TEXTO FORNECIDO -
Huawei chega à marca recorde de 200 milhões de smartphones distribuídos em 2018

A Huawei se aproxima do Natal em ritmo de comemoração: segundo números da própria fabricante, ela alcançou a marca de mais de 200 milhões de smartphones distribuídos globalmente, sustentando a sua posição como uma das maiores do setor e estabelecendo um recorde próprio nos anais da indústria.

Em 2010, a empresa distribuiu “apenas” 3 milhões de modelos, crescendo vertiginosamente de lá até 2017, quando chegou à marca de 153 milhões aparelhos. De acordo com a Huawei, os três principais fatores que a levaram à marca recorde de 200 milhões de smartphones têm nomes: P20, Honor 10 e Mate 20, três dos principais modelos da companhia que foram lançados este ano e encontraram estrondoso sucesso pelos mercados por onde passou.

Em 2018, a gigante chinesa superou a Apple, tomando-lhe o segundo lugar no ranking de maiores fabricantes de smartphones do mundo (ficando atrás apenas da Samsung), de acordo com a consultoria de mercado Canalys.

Huawei P20, um dos smartphones lançados pela empresa neste ano e que ela credita como um dos principais motivos para o recorde de 200 milhões de aparelhos distribuídos (Imagem: Divulgação/Huawei)

Empresa celebra em meio a escândalos

É importante ressaltar, porém, que o ano de 2018 não foi um mar de rosas para a Huawei, que se viu envolvida em escândalos que devem perdurar até pelo menos o início de 2019. Para começar, há uma desconfiança generalizada de suas intenções no mercado internacional, com agências de inteligência e até mesmo blocos macroeconômicos como a União Europeia acusando-a de implementar medidas de espionagem em seus produtos vendidos a outros países a mando do governo chinês — a Huawei nega.

MATERIAL FORNECIDO -
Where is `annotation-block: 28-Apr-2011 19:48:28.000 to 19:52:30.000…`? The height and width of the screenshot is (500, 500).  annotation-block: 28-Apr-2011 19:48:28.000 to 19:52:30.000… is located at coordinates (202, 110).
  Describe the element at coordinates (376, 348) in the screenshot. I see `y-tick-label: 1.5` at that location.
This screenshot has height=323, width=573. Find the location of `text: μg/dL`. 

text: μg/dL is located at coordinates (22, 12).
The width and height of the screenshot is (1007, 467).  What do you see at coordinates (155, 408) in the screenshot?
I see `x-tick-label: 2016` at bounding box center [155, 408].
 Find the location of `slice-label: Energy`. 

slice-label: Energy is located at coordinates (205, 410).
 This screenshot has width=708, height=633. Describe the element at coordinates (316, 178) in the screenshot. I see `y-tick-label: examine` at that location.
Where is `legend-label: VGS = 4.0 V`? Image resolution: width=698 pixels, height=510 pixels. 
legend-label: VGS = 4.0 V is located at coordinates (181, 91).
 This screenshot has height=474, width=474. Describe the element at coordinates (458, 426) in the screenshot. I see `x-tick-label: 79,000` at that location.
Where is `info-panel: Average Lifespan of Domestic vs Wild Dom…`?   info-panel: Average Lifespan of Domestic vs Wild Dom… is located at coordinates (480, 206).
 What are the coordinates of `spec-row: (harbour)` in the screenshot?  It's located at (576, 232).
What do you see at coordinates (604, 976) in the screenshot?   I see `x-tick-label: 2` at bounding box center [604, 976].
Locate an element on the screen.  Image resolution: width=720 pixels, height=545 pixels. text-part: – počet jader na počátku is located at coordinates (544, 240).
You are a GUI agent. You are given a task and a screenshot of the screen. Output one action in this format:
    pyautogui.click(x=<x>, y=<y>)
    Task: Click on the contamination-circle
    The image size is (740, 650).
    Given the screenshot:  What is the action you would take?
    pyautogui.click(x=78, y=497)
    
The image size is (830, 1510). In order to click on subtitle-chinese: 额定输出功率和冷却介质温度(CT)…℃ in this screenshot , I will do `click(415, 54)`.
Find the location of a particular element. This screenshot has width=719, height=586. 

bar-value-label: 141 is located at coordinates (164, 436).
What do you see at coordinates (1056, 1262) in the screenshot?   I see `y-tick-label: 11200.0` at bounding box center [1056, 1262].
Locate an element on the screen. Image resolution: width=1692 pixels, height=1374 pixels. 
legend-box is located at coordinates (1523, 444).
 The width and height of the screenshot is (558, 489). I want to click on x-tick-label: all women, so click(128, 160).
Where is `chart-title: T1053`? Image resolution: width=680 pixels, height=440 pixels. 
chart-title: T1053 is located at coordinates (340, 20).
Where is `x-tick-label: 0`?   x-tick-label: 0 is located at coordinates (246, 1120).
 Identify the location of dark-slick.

OBJETIVO DO EXERCÍCIO - Transcreva da notícia sobre a Huawei o trecho que começa em "Em 2018, a gigante" e vai até "de mercado Canalys.", incluindo estas últimas palavras.

RESOLUÇÃO DO EXERCÍCIO -
Em 2018, a gigante chinesa superou a Apple, tomando-lhe o segundo lugar no ranking de maiores fabricantes de smartphones do mundo (ficando atrás apenas da Samsung), de acordo com a consultoria de mercado Canalys.